What needs to be done:
Scan the entries below for the word "will" and copy every line in which it occurs.

Material provided:
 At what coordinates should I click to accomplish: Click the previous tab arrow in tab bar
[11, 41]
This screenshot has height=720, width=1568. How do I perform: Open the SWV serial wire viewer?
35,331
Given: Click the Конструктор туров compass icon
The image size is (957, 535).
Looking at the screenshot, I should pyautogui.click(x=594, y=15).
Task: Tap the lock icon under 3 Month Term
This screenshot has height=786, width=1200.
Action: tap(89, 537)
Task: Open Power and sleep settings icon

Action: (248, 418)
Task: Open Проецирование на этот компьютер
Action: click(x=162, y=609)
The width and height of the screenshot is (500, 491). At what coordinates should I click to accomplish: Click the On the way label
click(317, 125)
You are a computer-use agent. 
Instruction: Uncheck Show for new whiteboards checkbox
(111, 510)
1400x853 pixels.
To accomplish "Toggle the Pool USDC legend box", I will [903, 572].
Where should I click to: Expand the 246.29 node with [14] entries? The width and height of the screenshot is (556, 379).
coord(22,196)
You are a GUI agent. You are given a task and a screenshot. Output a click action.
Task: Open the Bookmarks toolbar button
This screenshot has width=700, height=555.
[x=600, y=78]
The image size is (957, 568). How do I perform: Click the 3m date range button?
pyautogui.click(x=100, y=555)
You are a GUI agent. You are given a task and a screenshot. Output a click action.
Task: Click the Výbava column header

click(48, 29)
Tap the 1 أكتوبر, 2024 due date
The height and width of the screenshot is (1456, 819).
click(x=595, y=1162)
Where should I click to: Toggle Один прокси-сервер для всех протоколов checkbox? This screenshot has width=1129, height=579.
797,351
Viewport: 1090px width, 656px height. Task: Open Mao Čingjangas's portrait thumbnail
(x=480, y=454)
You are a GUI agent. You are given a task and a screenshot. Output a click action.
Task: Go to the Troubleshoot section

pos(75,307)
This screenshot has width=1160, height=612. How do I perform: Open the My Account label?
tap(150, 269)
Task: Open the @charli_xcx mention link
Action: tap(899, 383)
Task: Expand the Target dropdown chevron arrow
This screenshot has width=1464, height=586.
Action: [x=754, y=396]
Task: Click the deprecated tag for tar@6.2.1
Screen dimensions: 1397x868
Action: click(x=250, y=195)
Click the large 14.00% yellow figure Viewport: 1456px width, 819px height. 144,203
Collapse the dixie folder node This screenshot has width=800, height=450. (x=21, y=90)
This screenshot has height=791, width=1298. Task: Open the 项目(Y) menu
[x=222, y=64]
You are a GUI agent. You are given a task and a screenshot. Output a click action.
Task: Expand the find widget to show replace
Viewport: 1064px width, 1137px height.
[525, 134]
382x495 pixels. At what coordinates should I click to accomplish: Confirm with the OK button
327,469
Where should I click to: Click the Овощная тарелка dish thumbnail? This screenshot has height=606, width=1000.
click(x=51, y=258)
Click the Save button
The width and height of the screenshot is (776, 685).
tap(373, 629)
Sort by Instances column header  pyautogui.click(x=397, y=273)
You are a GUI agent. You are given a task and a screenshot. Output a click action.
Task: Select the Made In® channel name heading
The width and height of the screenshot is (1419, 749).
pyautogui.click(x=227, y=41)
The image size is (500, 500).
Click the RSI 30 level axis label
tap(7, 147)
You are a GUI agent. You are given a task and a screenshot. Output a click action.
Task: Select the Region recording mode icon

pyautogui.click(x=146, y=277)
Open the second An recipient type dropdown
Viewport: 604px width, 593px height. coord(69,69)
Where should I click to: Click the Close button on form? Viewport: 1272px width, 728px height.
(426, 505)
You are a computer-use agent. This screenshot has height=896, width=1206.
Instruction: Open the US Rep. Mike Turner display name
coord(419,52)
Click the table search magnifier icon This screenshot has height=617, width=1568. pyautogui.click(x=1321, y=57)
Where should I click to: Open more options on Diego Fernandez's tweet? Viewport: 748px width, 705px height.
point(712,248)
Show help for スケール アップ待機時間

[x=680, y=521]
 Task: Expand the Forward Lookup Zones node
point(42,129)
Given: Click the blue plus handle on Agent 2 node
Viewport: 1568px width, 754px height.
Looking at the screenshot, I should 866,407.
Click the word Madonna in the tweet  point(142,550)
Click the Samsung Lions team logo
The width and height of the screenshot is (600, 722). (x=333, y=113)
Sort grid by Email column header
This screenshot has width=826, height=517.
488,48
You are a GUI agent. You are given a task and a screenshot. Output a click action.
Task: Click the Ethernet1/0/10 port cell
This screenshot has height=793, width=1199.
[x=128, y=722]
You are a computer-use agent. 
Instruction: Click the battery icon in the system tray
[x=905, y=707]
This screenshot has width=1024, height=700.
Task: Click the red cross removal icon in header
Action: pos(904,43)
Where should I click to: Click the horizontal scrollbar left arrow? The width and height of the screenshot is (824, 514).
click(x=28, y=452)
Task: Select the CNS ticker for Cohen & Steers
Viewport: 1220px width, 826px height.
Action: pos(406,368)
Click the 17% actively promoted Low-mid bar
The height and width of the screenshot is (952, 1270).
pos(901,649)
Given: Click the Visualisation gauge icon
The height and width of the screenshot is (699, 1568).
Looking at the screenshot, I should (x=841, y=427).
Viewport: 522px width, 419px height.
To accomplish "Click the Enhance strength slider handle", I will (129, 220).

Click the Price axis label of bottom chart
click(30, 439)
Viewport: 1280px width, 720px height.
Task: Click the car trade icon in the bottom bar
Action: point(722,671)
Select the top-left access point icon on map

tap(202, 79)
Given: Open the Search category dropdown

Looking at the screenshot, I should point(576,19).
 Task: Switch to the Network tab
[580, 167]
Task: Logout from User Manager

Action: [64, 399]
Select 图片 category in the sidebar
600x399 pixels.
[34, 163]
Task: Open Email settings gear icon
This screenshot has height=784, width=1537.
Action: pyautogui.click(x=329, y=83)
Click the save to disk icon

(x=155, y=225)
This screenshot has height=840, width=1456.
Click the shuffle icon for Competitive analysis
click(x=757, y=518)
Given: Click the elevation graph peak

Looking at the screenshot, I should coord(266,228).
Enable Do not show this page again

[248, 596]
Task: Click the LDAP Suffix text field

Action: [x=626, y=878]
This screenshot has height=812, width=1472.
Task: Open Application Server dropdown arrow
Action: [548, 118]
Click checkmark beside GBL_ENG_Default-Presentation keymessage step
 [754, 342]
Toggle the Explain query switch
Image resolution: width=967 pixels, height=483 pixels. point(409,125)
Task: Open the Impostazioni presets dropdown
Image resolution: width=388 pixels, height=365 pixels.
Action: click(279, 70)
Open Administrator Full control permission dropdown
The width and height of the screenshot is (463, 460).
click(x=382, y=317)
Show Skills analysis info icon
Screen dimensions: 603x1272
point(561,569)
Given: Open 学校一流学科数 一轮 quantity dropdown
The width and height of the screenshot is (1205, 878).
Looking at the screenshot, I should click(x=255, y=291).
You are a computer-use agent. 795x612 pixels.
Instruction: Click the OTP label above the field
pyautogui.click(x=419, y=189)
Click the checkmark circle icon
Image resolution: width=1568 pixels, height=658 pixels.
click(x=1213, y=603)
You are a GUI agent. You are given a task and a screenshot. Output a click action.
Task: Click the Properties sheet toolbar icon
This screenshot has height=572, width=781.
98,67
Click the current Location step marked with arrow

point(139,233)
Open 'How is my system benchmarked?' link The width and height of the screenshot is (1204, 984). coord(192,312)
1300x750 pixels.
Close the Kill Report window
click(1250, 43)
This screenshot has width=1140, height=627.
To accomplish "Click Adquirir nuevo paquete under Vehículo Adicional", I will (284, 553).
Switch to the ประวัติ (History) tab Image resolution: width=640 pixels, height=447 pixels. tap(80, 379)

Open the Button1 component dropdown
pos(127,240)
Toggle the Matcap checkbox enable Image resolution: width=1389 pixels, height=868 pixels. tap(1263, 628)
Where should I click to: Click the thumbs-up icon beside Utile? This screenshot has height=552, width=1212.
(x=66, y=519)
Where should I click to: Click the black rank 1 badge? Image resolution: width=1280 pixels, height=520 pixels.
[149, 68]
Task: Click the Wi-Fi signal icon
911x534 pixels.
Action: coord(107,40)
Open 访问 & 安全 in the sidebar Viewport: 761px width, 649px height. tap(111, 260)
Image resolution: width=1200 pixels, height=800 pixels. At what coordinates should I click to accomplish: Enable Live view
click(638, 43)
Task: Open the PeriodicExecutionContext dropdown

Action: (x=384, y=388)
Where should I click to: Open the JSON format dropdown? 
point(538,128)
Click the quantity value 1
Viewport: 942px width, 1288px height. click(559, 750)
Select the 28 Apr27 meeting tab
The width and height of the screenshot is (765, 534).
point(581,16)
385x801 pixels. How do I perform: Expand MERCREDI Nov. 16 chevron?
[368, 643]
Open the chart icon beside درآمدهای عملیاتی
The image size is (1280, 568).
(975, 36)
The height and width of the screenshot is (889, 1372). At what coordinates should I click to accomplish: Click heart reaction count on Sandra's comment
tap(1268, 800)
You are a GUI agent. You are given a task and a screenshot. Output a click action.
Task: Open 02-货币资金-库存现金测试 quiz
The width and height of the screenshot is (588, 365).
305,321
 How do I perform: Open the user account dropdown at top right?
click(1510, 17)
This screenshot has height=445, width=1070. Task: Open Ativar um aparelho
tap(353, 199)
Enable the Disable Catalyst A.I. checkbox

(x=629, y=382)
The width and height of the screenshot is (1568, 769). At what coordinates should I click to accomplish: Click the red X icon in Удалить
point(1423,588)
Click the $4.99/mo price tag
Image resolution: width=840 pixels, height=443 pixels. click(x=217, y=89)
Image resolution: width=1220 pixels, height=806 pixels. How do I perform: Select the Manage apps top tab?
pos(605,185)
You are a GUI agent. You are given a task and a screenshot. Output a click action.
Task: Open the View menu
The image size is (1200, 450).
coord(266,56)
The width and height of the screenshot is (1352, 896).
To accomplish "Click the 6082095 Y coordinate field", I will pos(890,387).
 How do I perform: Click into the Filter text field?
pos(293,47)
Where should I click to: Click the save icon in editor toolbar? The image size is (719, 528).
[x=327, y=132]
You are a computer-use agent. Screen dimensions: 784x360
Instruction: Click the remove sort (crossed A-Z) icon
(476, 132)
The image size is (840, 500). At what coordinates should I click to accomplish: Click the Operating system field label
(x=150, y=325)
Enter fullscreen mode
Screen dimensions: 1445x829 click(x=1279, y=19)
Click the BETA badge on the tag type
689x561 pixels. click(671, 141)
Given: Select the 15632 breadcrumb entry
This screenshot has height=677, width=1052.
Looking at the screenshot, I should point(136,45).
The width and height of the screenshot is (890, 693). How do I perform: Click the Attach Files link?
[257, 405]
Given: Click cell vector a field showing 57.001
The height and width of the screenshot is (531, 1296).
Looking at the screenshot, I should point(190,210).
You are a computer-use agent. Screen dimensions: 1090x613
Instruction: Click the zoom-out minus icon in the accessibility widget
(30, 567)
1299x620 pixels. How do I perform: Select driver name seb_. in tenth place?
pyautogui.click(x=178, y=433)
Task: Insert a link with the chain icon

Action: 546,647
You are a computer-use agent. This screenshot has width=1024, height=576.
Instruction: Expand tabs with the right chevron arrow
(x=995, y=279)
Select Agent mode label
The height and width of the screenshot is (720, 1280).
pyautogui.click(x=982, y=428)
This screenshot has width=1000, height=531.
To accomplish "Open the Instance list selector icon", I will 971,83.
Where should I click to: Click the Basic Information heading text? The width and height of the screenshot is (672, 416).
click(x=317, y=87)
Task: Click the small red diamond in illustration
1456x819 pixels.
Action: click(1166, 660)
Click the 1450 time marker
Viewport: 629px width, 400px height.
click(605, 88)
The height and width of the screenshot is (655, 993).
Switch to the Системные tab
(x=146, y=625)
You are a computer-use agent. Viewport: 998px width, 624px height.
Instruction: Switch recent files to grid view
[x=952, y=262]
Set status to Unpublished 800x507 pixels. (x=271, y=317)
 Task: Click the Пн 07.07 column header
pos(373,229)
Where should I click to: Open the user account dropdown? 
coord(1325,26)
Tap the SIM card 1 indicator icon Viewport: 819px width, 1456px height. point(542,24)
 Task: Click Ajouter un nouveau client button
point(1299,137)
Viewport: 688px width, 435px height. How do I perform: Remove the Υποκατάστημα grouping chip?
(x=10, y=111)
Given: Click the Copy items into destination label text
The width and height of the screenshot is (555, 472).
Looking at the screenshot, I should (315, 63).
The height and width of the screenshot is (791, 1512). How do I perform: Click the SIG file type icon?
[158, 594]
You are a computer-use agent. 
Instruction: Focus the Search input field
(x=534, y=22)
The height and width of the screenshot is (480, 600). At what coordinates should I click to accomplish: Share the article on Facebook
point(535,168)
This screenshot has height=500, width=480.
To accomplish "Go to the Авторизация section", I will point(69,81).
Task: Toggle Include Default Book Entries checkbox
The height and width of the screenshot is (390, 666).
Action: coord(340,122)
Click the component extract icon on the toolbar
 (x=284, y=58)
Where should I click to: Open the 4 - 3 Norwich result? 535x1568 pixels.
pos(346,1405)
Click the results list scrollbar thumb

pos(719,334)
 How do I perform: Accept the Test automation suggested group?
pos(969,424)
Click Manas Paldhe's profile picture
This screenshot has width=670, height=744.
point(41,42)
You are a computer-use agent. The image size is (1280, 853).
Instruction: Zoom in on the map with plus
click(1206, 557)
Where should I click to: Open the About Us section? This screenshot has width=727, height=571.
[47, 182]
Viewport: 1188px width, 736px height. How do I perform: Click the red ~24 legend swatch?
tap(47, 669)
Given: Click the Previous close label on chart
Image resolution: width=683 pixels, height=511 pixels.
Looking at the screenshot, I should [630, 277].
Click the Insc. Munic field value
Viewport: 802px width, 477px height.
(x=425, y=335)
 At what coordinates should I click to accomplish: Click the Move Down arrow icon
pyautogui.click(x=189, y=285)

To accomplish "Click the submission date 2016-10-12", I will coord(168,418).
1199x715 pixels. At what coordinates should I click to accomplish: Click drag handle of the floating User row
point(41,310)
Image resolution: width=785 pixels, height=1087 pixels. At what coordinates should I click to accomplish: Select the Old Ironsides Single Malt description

Exercise result:
To accomplish "Toggle the Pool USDC legend box", I will [903, 572].
To accomplish "Click the Enhance strength slider handle", I will (129, 220).
To accomplish "Click Adquirir nuevo paquete under Vehículo Adicional", I will (284, 553).
To accomplish "Click the 6082095 Y coordinate field", I will pos(890,387).
To accomplish "Open the Instance list selector icon", I will 971,83.
To accomplish "Go to the Авторизация section", I will point(69,81).
To accomplish "Click the submission date 2016-10-12", I will coord(168,418).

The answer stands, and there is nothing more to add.